People who are dedicated are the people who will stick it out. You know, Kyle and I have been doing this for like 15 years, and I was talking to a guy who has been in the game for a long time, kind of a big deal promoter that I’m friends with. We don’t really work together because I’m not Kevin Hart, but he was saying, ‘You’ve been doing this what, 15 years? You’re still kind of a baby then.’ And that made me laugh, because when I was starting out there were these people who were like ‘Yeah, I moved to New York for like 6 months and nothing happened.’ And it’s like, well, of course, dude, you have to give your life to this, really. Just like you should give your life to anything you love. Let’s make that a hallmark card.

I understand his concerns and his fears but, I’m not worried about Kyle at all. I might worry about myself here and there because I’m neurotic, but yeah, I don’t see it becoming that much of a problem. I mean it’s also because I’m a straight white male. There are a billion of me, you know? There’s so many straight white male comedians, and I’m still here. I’m not necessarily that worried. I’ve already had to kind of go uphill because there isn’t that much that makes—you’ve gotta find that thing, find your hook, find that thing that makes you stand out, and just because, not that it’s a burden, not like ‘no one’s ever had it harder than a straight white male,’ but like you know, in terms of comedy and what not, there’s just too many of us. All you can do is hustle, I guess.

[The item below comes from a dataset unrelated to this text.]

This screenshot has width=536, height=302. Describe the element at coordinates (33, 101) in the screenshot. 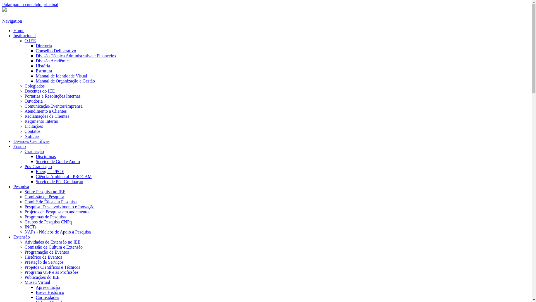

I see `'Ouvidoria'` at that location.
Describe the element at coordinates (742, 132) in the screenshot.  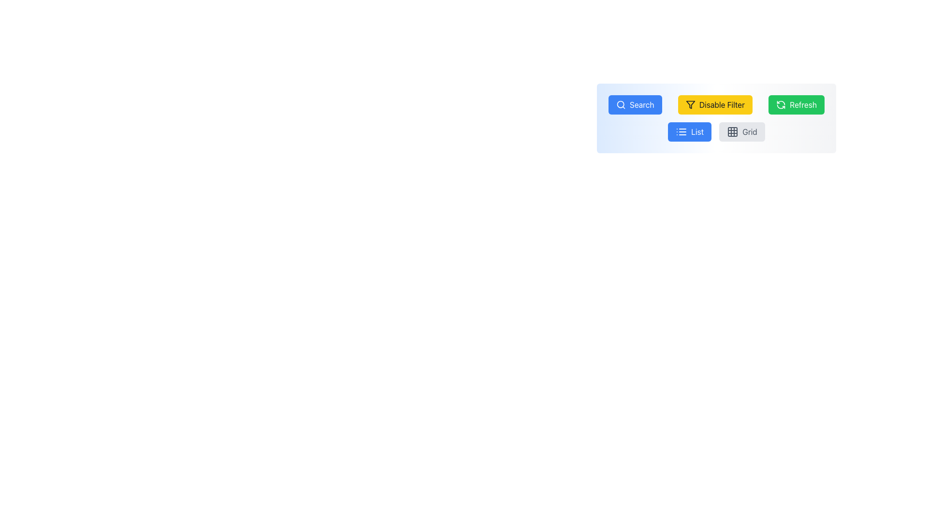
I see `the 'Grid' button, which is a rounded rectangular button in the top-right corner of the interface with a light gray background and dark gray text` at that location.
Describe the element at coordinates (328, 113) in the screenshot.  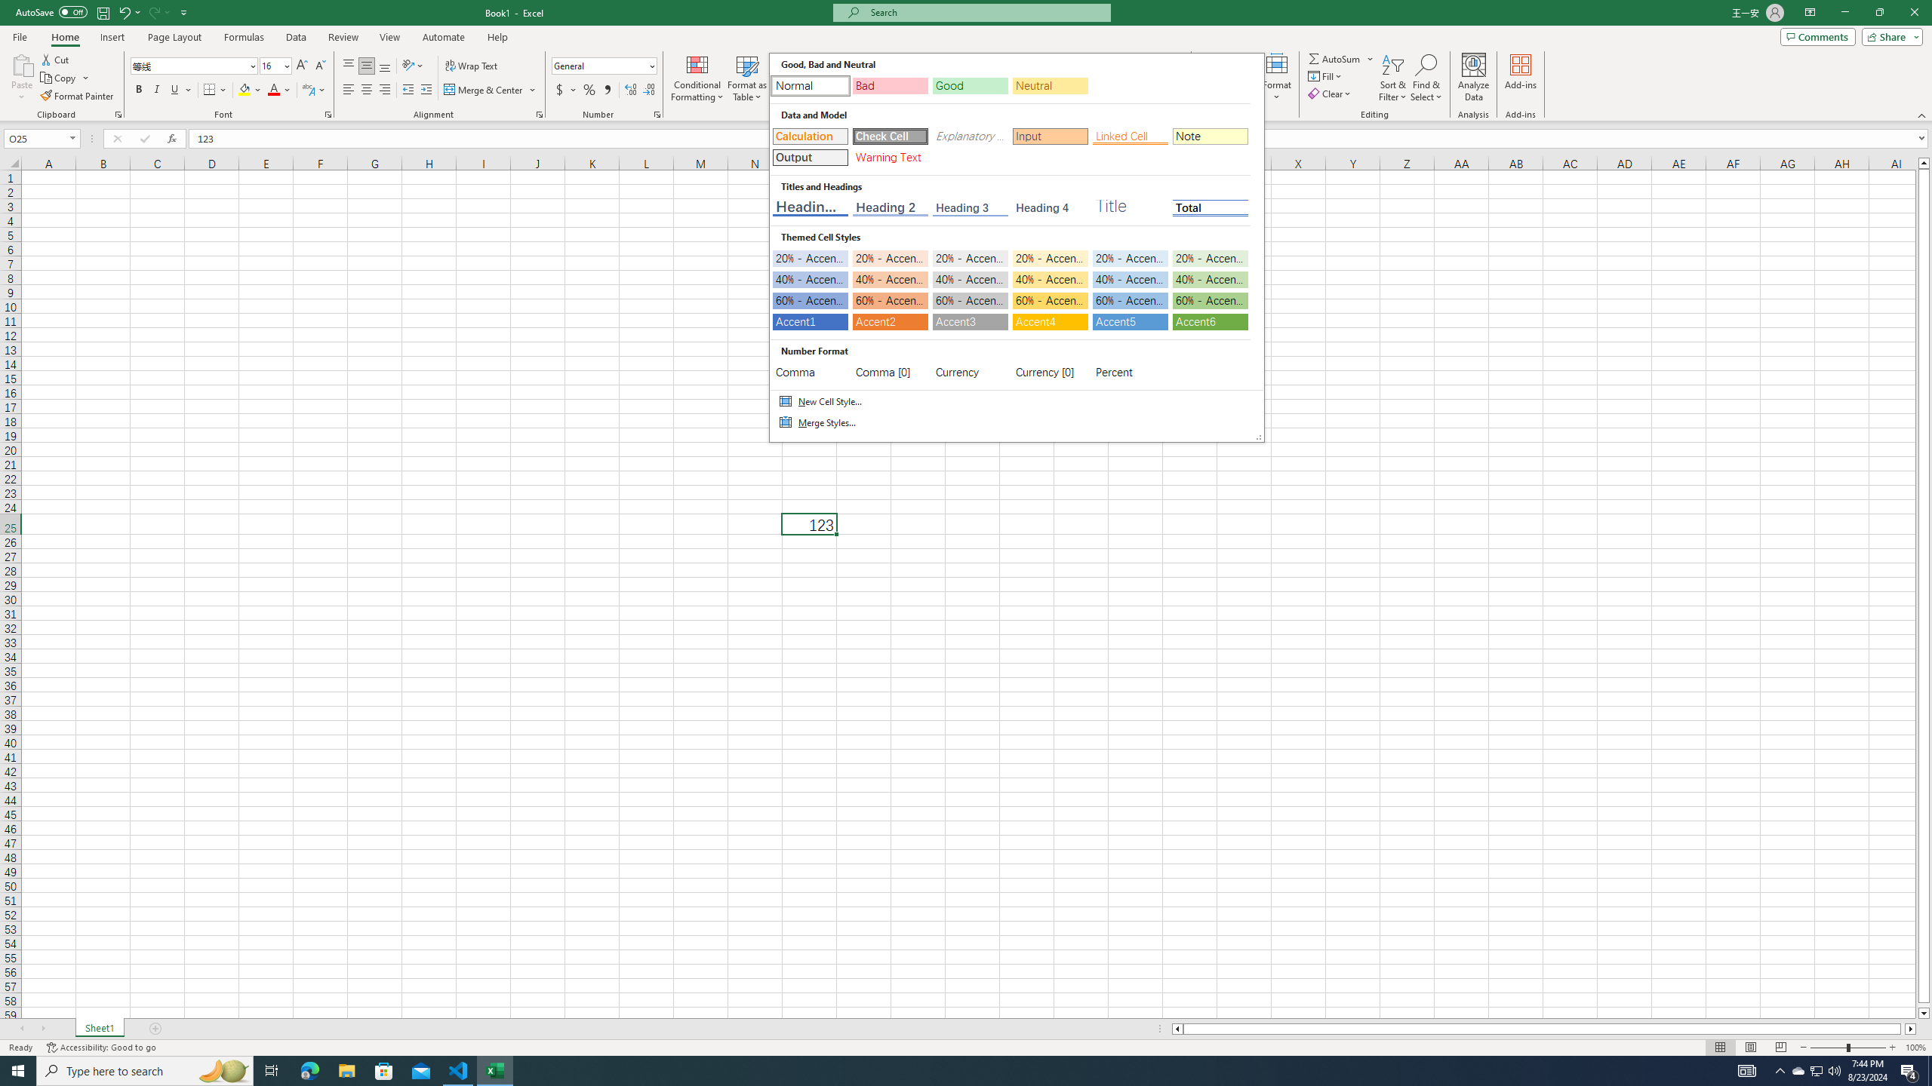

Paste: Speaking of hustling, you’ve done a ton of stuff. I see you on sitcoms and commercials and @Midnight all the time. When people recognize you, what do they tend to recognize you for?

Braunger: It varies. I feel like I’m the kind of recognizability level that’s like you don’t know if you saw me on something, or we went to high school together. That’s my thing right now. Lately it’s been @Midnight, for a while it was Chelsea Lately, definitely my last special, and oh, probably number one sometimes is a show called Up All Night, on NBC with Will Arnett and Christina Applegate, where I was basically asshole Ned Flanders. That was a big one because it was a pretty popular show for people with young kids that still want to party, which I think is a lot of us.

Paste: What do you like doing best, like when it comes to all the different forms of comedy?

Braunger: If I had to pick one I’d have to go with stand-up, but you can’t beat it when you get to have a playmate, you know, have someone that you have scene with, and you get to try the lines different ways. If you’re lucky you get to improvise a little, but I also really love writing too. I mean, I’ve got this digital project that at Comedy Central right now, they just announced it. It’s me and Kevin Avery, we just wrote a thing about the year 2042, the year that white ceases to be like the majority in America, and basically this guy named Dan, who’s kind of like Wal-Mart meets Facebook, who now like owns all of America, he teleports all white people into Canada, and renames it the new United States. But he leaves a white person behind every 25 miles as a publicity thing, like, ‘We’re not leaving you behind, here’s an emissary’. And so overnight this guy is the one white guy in all of Los Angeles. That just got announced so I can finally talk about it now, but I wrote that with Kevin Avery who writes on Last Week Tonight and wrote on Totally Biased with W. Kamau Bell, and it’s just been the most fun collaboration ever, just working in this weird world that I came up with, and making it into a really funny show. Just so psyched as shit for that.